San Luis Río Colorado —a cidade fronteiriça onde Eduardo se recuperava no abrigo— também ganhou fama pelo sequestro de migrantes. Em maio do ano passado, os vizinhos de um moderno sobrado da cidade relataram um movimento incomum de pessoas.
Quando as autoridades mexicanas chegaram, cinco pessoas foram presas e mais de 100 migrantes foram libertados. Alguns deles haviam sido mantidos na casa por três semanas. “Eles não tinham comida nem água e foram maltratados física e psicologicamente”, afirma a policial local Teresa Flores Muñoz, envolvida na operação.
Ela conta o caso de uma mulher indiana. “Ela chorava, segurando seu bebê. Ela empurrou o bebê para mim e disse que eu deveria levá-lo, porque eles iriam matá-lo. Era realmente desesperador.” Entre os sequestrados, havia pessoas de 23 nacionalidades, incluindo migrantes de Bangladesh, Uzbequistão, China, Mauritânia e Senegal.
Segundo os relatos locais, os sequestradores exigiam US$ 2,5 mil (cerca de R$ 12,8 mil) de cada migrante —e mulheres grávidas eram cobradas em dobro. Se os migrantes não tivessem o dinheiro, as gangues exigiam o resgate de parentes nos seus países de origem ou ao norte da fronteira, nos Estados Unidos.

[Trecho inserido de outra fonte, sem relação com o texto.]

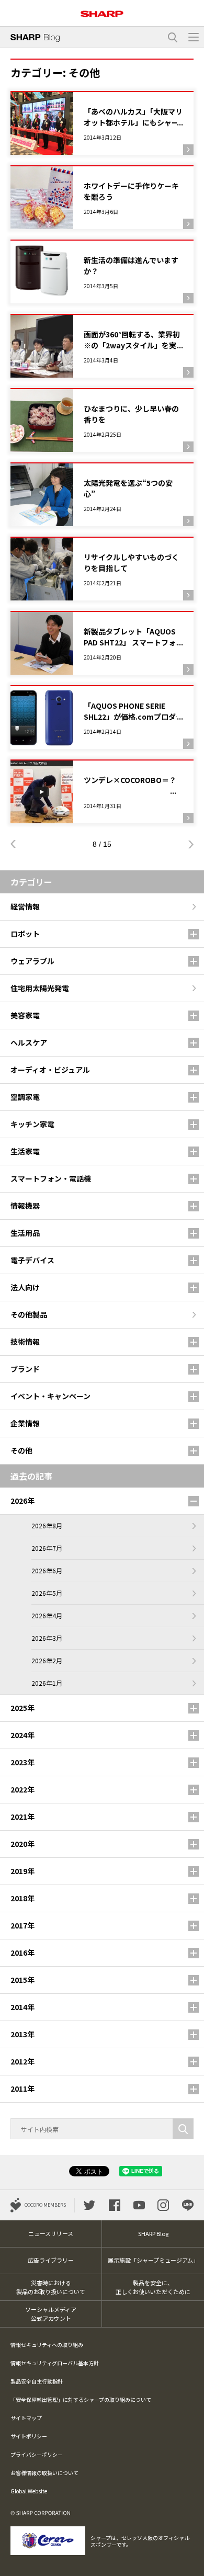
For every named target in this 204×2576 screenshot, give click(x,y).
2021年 (22, 1816)
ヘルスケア (28, 1042)
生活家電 (25, 1151)
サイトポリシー (28, 2436)
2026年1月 (46, 1682)
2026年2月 (46, 1660)
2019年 (22, 1871)
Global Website (28, 2491)
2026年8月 (46, 1525)
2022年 (22, 1789)
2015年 (22, 1979)
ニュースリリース (50, 2233)
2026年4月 (46, 1615)
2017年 (22, 1925)
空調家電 (25, 1097)
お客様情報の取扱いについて (44, 2473)
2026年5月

Os chantagistas e sequestradores não são apenas criminosos profissionais. Alguns também são policiais. Eduardo conta que, durante sua viagem até a fronteira americana, através dos Estados mexicanos de Sinaloa e Sonora, seu ônibus foi retido em seis postos policiais, onde os agentes exigiram dinheiro dos migrantes.
“Se você não tivesse dinheiro, você era levado”, conta Eduardo. “Eles diziam ‘tire suas calças, tire suas roupas’ e você precisava dar tudo a eles, como a sua mala. Se você não tivesse dinheiro, eles levavam seus documentos —foi assim que perdi parte dos meus papéis.”
Os assaltos a ônibus com migrantes não são incomuns. Em San Luis Río Colorado, trabalhamos com um jornalista mexicano local. Depois que nos separamos, ele enviou fotografias, tiradas secretamente, do ônibus que ele tomou para casa sendo abordado pelos membros de uma gangue, com seus rostos cobertos.
“Todos no ônibus sabiam que eles eram sicários [matadores contratados] da máfia de tráfico de drogas e migrantes”, segundo ele. Os homens mascarados só questionaram as pessoas que eles suspeitavam que não fossem mexicanos —os que estivessem mal vestidos e com rostos amedrontados. Os cinco ou seis migrantes retirados do ônibus foram extorquidos em até US$ 50 (cerca de R$ 256) cada um.
Na porta do caminhão dos homens, é possível observar o logotipo da AMIC (Agência Ministerial de Investigações Criminais), uma agência da Procuradoria Estadual de Sonora. Mas o nosso colega jornalista acredita que ele é forjado. A experiência mais alarmante de Eduardo na sua viagem da Cidade do México em direção ao norte, até a fronteira, também ocorreu no Estado de Sonora, a cerca de três horas de Sonoyta.
Novamente, o ônibus foi parado por homens armados. E, como os migrantes não tinham dinheiro suficiente, duas famílias colombianas, incluindo cinco crianças, foram forçadas a sair do ônibus, colocadas em um caminhão e levadas embora.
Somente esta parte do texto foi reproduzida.